> [Your instructions]: Of the entries below, return only those lines from the line with "Task: Toggle the Reconfirmar switch off" to the line with "Click into the", exactly, both included.

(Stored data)
========================================================================
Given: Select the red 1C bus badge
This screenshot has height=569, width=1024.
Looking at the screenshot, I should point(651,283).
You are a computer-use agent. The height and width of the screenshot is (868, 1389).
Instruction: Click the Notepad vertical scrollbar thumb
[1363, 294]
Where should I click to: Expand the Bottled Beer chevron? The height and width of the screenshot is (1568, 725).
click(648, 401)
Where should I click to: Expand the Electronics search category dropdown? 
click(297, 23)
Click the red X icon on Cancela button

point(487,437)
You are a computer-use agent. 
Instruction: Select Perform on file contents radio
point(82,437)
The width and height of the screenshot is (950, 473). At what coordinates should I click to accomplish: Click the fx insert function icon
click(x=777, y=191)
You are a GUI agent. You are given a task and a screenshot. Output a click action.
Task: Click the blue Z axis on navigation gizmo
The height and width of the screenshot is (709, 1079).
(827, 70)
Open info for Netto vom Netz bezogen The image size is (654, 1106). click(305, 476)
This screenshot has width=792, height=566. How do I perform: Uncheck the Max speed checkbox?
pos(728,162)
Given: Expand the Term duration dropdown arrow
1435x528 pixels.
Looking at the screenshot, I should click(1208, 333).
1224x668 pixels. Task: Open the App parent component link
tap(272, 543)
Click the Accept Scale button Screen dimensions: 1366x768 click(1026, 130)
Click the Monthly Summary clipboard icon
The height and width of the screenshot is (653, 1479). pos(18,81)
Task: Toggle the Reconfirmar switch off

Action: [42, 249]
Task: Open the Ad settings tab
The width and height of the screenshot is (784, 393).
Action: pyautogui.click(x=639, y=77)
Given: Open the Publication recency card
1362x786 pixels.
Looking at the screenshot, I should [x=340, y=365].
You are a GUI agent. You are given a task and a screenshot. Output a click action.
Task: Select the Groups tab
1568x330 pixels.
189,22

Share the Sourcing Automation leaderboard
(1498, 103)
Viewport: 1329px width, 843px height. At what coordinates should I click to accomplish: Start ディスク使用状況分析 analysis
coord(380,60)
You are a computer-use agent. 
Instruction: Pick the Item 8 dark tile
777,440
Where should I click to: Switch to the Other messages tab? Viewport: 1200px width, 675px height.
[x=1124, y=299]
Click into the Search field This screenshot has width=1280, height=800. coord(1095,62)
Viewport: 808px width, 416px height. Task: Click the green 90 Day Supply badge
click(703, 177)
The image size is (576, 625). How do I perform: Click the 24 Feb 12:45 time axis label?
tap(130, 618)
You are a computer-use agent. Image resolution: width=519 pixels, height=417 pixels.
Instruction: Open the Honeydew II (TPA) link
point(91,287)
========================================================================
> [Completed task]:
Task: Toggle the Reconfirmar switch off

Action: [42, 249]
Task: Open the Ad settings tab
The width and height of the screenshot is (784, 393).
Action: pyautogui.click(x=639, y=77)
Given: Open the Publication recency card
1362x786 pixels.
Looking at the screenshot, I should [x=340, y=365].
You are a GUI agent. You are given a task and a screenshot. Output a click action.
Task: Select the Groups tab
1568x330 pixels.
189,22

Share the Sourcing Automation leaderboard
(1498, 103)
Viewport: 1329px width, 843px height. At what coordinates should I click to accomplish: Start ディスク使用状況分析 analysis
coord(380,60)
You are a computer-use agent. 
Instruction: Pick the Item 8 dark tile
777,440
Where should I click to: Switch to the Other messages tab? Viewport: 1200px width, 675px height.
[x=1124, y=299]
Click into the Search field This screenshot has width=1280, height=800. coord(1095,62)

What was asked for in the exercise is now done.